Does convergence in probability imply convergence in expected value?

Question

Suppose that $Y_N \overset{p}{\to} Y$ as $N \rightarrow \infty$, i.e., $Y_N$ converges to $Y$ in probability. How do I prove that $$ E(Y_N) \rightarrow E(Y) $$ as $N \rightarrow \infty$? This is easy when $Y_N \overset{a.s.}{\to} Y$ as one can apply dominated convergence theorem (since integration over a set of measure zero yields zero). My definition for the expected value is $$ E(X)=\int_{\Omega} X dP, $$ where $\Omega$ is the space and $P$ probability measure.

Answer 1

This is not true. Even if $Y_n\to Y$ almost-surely we do not in general have $\mathbb EY_n\to\mathbb E Y$.

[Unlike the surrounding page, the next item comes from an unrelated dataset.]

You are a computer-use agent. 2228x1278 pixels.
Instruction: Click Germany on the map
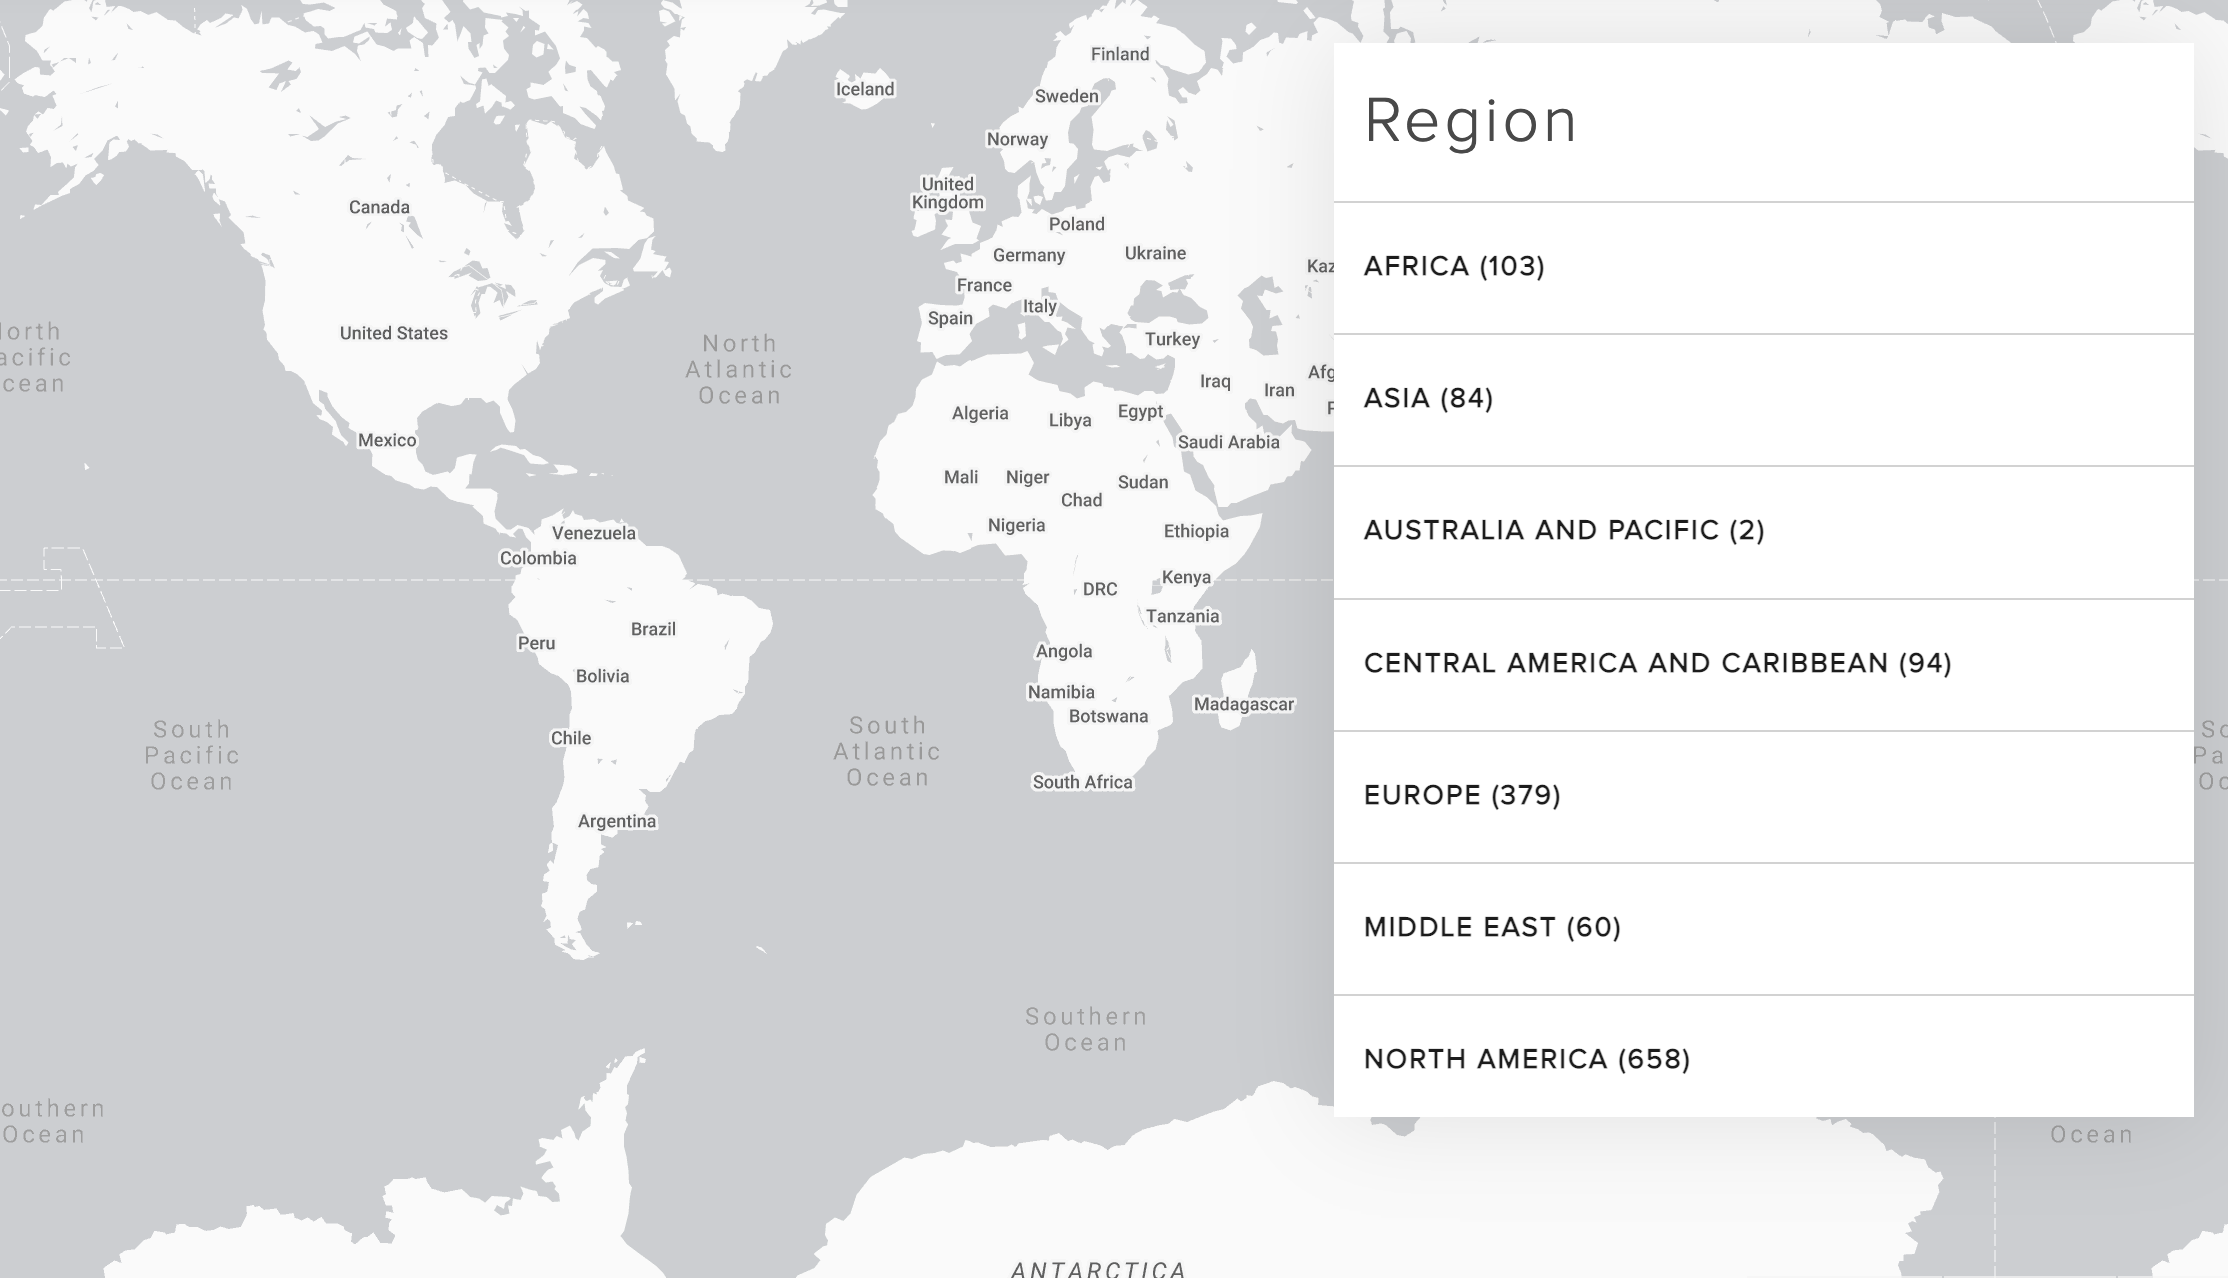[1028, 255]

As a typical example of this, consider the random variables $Y_n$ defined by $$\mathbb P[Y_n=n]=1/n, \mathbb P[Y_n=0]=1-1/n.$$ Then clearly $Y_n\to 0$ but $$\mathbb EY_n = 1, \hspace{0.5cm} \text{ for all } n \in\mathbb N.$$

In fact, knowing $\textbf{when}$ we can deduce convergence of expected values is entirely the point of the convergence theorems (dominated convergence, monotone convergence...).